Dos 69 bebês, 35 morreram por conta do parto improvisado.

As situações são as mais variadas. Sireen, de 28 anos, está com casamento marcado com um rapaz nascido em Jerusalém. Ela tem acesso à cidade porque estudou nos Estados Unidos e possui cidadania norte-americana. Às vésperas do casamento, Sireen ainda não sabe se o pai poderá levá-la ao altar e se a mãe e a irmã terão permissão de Israel para assistir à cerimônia. “Vou morar em Jerusalém com o meu futuro marido. Talvez a família nunca conheça a minha casa”. Suhair, uma mulher de 40 anos, que trabalha como diretora de uma organização não-governamental para mulheres, define bem a situação: “Não há como evitar. As limitações e os impedimentos da ocupação vêm até você, por mais que você queira ignorá-los e viver o seu dia-a-dia como um cidadão comum”.

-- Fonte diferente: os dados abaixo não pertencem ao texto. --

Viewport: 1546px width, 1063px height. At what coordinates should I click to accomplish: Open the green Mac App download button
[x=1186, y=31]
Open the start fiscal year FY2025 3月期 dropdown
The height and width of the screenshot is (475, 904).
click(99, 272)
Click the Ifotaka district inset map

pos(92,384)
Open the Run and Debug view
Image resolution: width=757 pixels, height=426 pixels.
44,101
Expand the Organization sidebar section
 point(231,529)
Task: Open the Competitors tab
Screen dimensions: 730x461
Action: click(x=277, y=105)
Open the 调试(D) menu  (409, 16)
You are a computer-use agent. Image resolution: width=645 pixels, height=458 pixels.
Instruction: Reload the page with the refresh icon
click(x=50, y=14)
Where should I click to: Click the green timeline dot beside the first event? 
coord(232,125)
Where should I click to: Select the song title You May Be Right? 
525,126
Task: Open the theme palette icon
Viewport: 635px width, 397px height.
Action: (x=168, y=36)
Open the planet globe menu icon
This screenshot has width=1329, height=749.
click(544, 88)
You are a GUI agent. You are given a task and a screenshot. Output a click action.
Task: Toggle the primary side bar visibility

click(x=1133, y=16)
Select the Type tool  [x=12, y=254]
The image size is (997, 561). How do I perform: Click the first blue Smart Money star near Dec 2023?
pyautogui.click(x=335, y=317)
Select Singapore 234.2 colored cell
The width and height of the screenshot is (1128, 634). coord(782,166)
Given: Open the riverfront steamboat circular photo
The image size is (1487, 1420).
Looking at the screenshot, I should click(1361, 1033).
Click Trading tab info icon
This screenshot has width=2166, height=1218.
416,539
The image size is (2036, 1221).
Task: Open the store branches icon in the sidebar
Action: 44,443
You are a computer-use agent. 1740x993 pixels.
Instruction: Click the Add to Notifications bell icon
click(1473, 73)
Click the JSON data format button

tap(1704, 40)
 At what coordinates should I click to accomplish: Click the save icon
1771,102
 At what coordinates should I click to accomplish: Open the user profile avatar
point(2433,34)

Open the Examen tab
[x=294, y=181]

Israel mantém hoje 12 mil palestinos presos. Por aqui, não há quem não tenha sido preso ou tenha familiares detidos. Khaula foi presa três vezes: duas, em 1978, aos 15 anos, quando participava de manifestações pacíficas contra a ocupação; e a terceira em 1990, quando já era casada, mãe e não mais militava.

Estava em casa, foi levada para interrogatório e a deixaram na cadeia por dois anos. “Meu marido também estava preso, acusado de fazer discursos contra a ocupação na Universidade. Ele é professor. Fiquei tão traumatizada por deixar meus filhos sem pai nem mãe, aos cuidados dos avôs, que até hoje tenho dificuldade de viajar a trabalho e deixá-los em casa. Evito sempre que posso. Mesmo sendo socióloga, recuso convites para dar palestras. Quando a viagem é inevitável, não durmo à noite, pensando neles”. O pai de Nedaa estava preso quando ela nasceu, e só a conheceu aos 6 meses de vida. A mãe também ficou alguns meses na cadeia.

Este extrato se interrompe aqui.